1 декабря 1905 года на страницах «Политики» появился фельетон «Все это уже было когда-то», подписанный псевдонимом — Бен-Акиба. Еще до его появления, в своем дневном выпуске, «Политика» известила читателей:
«Один из самых даровитых и известных писателей-юмористов с нынешнего дня начинает постоянно сотрудничать в „Политике“ и вести рубрику „Из белградской жизни“. Из скромности он будет подписываться псевдонимом Бен-Акиба, но каждый читатель уже по сегодняшнему номеру догадается, кто скрывается под этим псевдонимом.

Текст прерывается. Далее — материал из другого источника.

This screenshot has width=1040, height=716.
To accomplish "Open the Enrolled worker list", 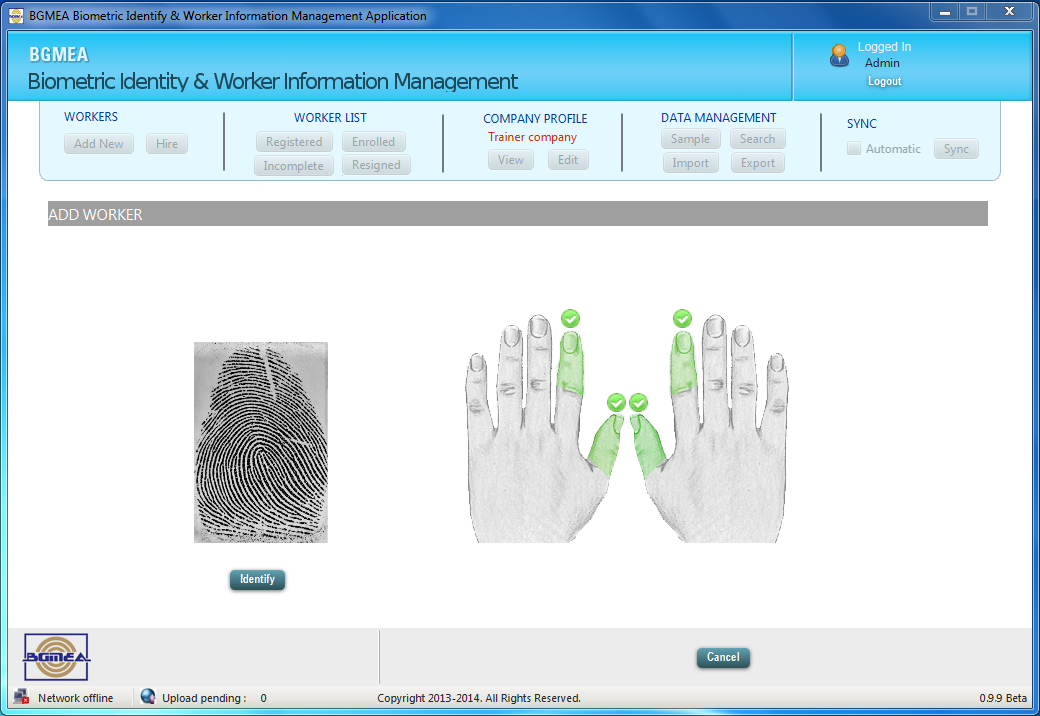I will (x=373, y=142).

Белградская жизнь настолько разнообразна, что в ней каждый день может находиться что-нибудь достойное быть взятым на заметку. А поскольку это будет делать такой талантливый человек, как наш Бен-Акиба, то от его веселых и остроумных рассказов получит удовольствие любой читатель».

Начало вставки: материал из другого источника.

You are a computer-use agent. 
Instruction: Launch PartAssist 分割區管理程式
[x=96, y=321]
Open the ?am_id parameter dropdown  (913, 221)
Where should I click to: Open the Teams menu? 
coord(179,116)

Прошло немного дней, и уже весь Белград спрашивал, кто этот Бен-Акиба… Он мгновенно стал любимцем читателей, тираж газеты вырос. Вскоре читатели газеты уже скучали, если не видели подписи Бен-Акибы. В те дни, когда он замолкал, в редакции «Политики» весь день трезвонили телефоны, сплошным потоком шли письма встревоженных читателей, а репортеров отправляли на поиски Бен-Акибы, которого обычно находили на Скадарлии, «белградском Монпарнасе».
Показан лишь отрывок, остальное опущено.